= Problem description =
Copy out the data in full, keeping each line exactly as it reads.

= Available data =
:::

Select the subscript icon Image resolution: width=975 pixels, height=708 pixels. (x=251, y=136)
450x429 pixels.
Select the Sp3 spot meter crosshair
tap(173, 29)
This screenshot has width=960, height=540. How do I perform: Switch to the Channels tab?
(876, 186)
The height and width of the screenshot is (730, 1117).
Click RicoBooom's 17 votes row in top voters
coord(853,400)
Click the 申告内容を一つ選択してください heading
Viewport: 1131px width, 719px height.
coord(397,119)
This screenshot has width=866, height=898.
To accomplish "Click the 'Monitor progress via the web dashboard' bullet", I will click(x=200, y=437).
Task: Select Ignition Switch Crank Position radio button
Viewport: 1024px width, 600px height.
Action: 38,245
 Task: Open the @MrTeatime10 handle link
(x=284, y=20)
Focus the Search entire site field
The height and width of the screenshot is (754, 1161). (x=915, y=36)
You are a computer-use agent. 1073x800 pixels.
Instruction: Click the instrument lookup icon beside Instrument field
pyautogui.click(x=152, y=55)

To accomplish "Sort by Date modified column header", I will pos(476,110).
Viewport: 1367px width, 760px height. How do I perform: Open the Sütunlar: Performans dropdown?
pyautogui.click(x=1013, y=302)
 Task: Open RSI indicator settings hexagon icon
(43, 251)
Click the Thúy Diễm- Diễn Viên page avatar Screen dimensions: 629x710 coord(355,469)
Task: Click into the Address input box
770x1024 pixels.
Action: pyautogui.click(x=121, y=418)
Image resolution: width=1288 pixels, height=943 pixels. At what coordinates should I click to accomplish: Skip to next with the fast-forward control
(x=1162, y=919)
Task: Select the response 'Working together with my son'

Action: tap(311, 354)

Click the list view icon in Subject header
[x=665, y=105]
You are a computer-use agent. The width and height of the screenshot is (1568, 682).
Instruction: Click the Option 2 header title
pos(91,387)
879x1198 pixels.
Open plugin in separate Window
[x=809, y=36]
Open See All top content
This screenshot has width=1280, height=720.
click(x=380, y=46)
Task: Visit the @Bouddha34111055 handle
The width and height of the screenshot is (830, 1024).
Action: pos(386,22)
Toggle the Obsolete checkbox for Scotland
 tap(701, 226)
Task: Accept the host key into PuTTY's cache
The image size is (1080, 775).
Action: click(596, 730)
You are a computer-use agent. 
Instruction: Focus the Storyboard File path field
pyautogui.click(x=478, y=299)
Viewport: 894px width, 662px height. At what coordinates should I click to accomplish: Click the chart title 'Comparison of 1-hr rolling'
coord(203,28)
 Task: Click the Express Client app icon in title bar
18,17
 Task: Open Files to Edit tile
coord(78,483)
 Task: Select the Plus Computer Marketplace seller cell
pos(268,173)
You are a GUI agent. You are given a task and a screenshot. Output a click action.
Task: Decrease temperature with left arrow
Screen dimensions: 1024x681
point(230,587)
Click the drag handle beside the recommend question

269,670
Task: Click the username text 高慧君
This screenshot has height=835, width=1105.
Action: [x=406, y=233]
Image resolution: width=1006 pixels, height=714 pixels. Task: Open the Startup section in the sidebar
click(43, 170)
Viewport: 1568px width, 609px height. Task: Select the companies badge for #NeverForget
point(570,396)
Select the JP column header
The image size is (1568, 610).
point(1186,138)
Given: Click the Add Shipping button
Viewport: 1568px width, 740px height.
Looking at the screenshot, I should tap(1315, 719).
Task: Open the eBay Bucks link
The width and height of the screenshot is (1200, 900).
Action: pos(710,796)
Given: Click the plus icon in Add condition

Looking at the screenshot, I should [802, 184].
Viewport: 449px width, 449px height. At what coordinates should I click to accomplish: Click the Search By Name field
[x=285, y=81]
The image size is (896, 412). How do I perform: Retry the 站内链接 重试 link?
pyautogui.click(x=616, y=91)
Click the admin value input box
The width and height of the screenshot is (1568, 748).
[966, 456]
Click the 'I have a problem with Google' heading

:::

= Reply to the task =
Select the subscript icon Image resolution: width=975 pixels, height=708 pixels. (x=251, y=136)
450x429 pixels.
Select the Sp3 spot meter crosshair
tap(173, 29)
This screenshot has width=960, height=540. How do I perform: Switch to the Channels tab?
(876, 186)
The height and width of the screenshot is (730, 1117).
Click RicoBooom's 17 votes row in top voters
coord(853,400)
Click the 申告内容を一つ選択してください heading
Viewport: 1131px width, 719px height.
coord(397,119)
This screenshot has width=866, height=898.
To accomplish "Click the 'Monitor progress via the web dashboard' bullet", I will click(x=200, y=437).
Task: Select Ignition Switch Crank Position radio button
Viewport: 1024px width, 600px height.
Action: 38,245
 Task: Open the @MrTeatime10 handle link
(x=284, y=20)
Focus the Search entire site field
The height and width of the screenshot is (754, 1161). (x=915, y=36)
You are a computer-use agent. 1073x800 pixels.
Instruction: Click the instrument lookup icon beside Instrument field
pyautogui.click(x=152, y=55)

To accomplish "Sort by Date modified column header", I will pos(476,110).
Viewport: 1367px width, 760px height. How do I perform: Open the Sütunlar: Performans dropdown?
pyautogui.click(x=1013, y=302)
 Task: Open RSI indicator settings hexagon icon
(43, 251)
Click the Thúy Diễm- Diễn Viên page avatar Screen dimensions: 629x710 coord(355,469)
Task: Click into the Address input box
770x1024 pixels.
Action: pyautogui.click(x=121, y=418)
Image resolution: width=1288 pixels, height=943 pixels. At what coordinates should I click to accomplish: Skip to next with the fast-forward control
(x=1162, y=919)
Task: Select the response 'Working together with my son'

Action: tap(311, 354)

Click the list view icon in Subject header
[x=665, y=105]
You are a computer-use agent. The width and height of the screenshot is (1568, 682).
Instruction: Click the Option 2 header title
pos(91,387)
879x1198 pixels.
Open plugin in separate Window
[x=809, y=36]
Open See All top content
This screenshot has width=1280, height=720.
click(x=380, y=46)
Task: Visit the @Bouddha34111055 handle
The width and height of the screenshot is (830, 1024).
Action: pos(386,22)
Toggle the Obsolete checkbox for Scotland
 tap(701, 226)
Task: Accept the host key into PuTTY's cache
The image size is (1080, 775).
Action: click(596, 730)
You are a computer-use agent. 
Instruction: Focus the Storyboard File path field
pyautogui.click(x=478, y=299)
Viewport: 894px width, 662px height. At what coordinates should I click to accomplish: Click the chart title 'Comparison of 1-hr rolling'
coord(203,28)
 Task: Click the Express Client app icon in title bar
18,17
 Task: Open Files to Edit tile
coord(78,483)
 Task: Select the Plus Computer Marketplace seller cell
pos(268,173)
You are a GUI agent. You are given a task and a screenshot. Output a click action.
Task: Decrease temperature with left arrow
Screen dimensions: 1024x681
point(230,587)
Click the drag handle beside the recommend question

269,670
Task: Click the username text 高慧君
This screenshot has height=835, width=1105.
Action: [x=406, y=233]
Image resolution: width=1006 pixels, height=714 pixels. Task: Open the Startup section in the sidebar
click(43, 170)
Viewport: 1568px width, 609px height. Task: Select the companies badge for #NeverForget
point(570,396)
Select the JP column header
The image size is (1568, 610).
point(1186,138)
Given: Click the Add Shipping button
Viewport: 1568px width, 740px height.
Looking at the screenshot, I should tap(1315, 719).
Task: Open the eBay Bucks link
The width and height of the screenshot is (1200, 900).
Action: pos(710,796)
Given: Click the plus icon in Add condition

Looking at the screenshot, I should [802, 184].
Viewport: 449px width, 449px height. At what coordinates should I click to accomplish: Click the Search By Name field
[x=285, y=81]
The image size is (896, 412). How do I perform: Retry the 站内链接 重试 link?
pyautogui.click(x=616, y=91)
Click the admin value input box
The width and height of the screenshot is (1568, 748).
[966, 456]
Click the 'I have a problem with Google' heading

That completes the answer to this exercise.